The 40 year-old Captain was found to have 12,845 hours total flying experience including 4785 hours on type, almost all in command. The 46 year-old First Officer was found to have 7388 hours total flying experience including 4332 hours on type. In 2001, the First Officer was found to have failed an initial attempt to gain an ATR 72 type rating and during further training for the eventually successful second attempt to obtain one to have been recorded as "lacking judgement". However, it was found that there were no further adverse remarks in respect of competency on her training records on the ATR 72 or in respect of subsequent transition to and service on the Boeing 737 NG and Boeing 777.
It was established that the aircraft had been in the cruise at FL340 when, with the aircraft commander asleep during in a period of Controlled Rest and the aircraft at waypoint CRM in Turkish airspace, the First Officer inadvertently input and activated what should have been a change of track to 292 into the MCP as the selected altitude 29,200. She did not detect the error during the subsequent descent over nearly 2 minutes at up to 1664 fpm and only became aware of the situation when ATC noticed the departure from the cleared altitude and queried this observation. She then arrested the descent at FL317 and, after re-clearance by ATC to cruise at FL320, adjusted the altitude to that level without waking the commander. Once at FL320, she woke the Captain who stated that he had seen an altitude of 29,200 on the FMC. DFDR data showed that the AP had remained engaged throughout the excursion and was used to confirm that the excursion had been caused not be any malfunction but by flight crew action.

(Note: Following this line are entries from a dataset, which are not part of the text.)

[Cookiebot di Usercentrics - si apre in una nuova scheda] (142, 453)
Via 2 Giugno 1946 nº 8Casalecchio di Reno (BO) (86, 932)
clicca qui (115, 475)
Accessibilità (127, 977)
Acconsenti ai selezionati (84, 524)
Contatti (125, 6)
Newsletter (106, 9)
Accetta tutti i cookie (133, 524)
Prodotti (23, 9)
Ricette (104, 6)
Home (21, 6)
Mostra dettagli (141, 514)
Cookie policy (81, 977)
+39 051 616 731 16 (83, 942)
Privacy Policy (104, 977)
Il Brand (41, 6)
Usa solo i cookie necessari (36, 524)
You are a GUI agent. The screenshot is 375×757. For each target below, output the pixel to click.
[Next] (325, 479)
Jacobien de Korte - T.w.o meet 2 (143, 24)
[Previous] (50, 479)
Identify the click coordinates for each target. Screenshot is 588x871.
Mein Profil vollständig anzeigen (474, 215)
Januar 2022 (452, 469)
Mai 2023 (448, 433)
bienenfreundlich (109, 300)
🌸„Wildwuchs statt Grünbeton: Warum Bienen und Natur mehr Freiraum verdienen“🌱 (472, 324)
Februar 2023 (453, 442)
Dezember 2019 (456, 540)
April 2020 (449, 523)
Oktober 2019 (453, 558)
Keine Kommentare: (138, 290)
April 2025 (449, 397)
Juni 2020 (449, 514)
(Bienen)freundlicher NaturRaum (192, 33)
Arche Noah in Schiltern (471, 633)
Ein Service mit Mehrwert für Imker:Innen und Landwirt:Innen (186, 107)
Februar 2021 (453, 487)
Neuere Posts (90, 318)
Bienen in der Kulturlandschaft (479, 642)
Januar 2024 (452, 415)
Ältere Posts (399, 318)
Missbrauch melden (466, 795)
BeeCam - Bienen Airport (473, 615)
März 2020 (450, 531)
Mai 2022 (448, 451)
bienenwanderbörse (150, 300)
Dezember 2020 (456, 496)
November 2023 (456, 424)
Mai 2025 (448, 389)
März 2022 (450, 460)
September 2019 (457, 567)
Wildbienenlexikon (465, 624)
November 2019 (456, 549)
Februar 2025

It was noted that the First Officer had claimed to the Investigation that "the aircraft descended from FL340 without any pilot input" until she arrested the descent at FL317 using 'ALT HOLD' after being alerted to the loss of altitude by ATC.
It was explicitly noted that, having examined all the available data, Boeing "was unable to identify an aircraft system failure that caused this descent" and had concluded without equivocation that "the available data does not (indicate) the need to perform any additional aircraft maintenance in response to this event.”
The procedures for Controlled Rest were noted as contained in DGCA Operations Circular 8/2013. These included:
- controlled rest shall not be longer than 40 minutes with another 20 minutes for operational orientation before resuming flight deck duties
- any flight crew depending on the circumstances may terminate the rest at any time.
- altitude changes are not permitted during controlled rest.
- in the event of any abnormal condition, the non-resting pilot shall wake the resting pilot.
- any system intervention which would normally require a cross check according to multi crew principles must be avoided until the resting crew member resumes his duties.
It was considered by the Investigation that "the presence of cabin crew (on the flight deck) during controlled rest would enhance the alertness of the remaining crew" and that "this should also reduce (the chances of) inadvertent action to some extent".
The Probable Cause of the event was formally determined as "the First Officer inadvertently fed the Altitude window on the Mode Control Panel with the corrected track of 292º and activated it thereby causing the altitude of the aircraft to drop."
Two Safety Recommendations were made as follows:
- that the Co-Pilot (involved) should be given corrective training on fight automation systems.
- that the DGAC should take any other action deemed appropriate.
The Final Report was released on 28 December 2015.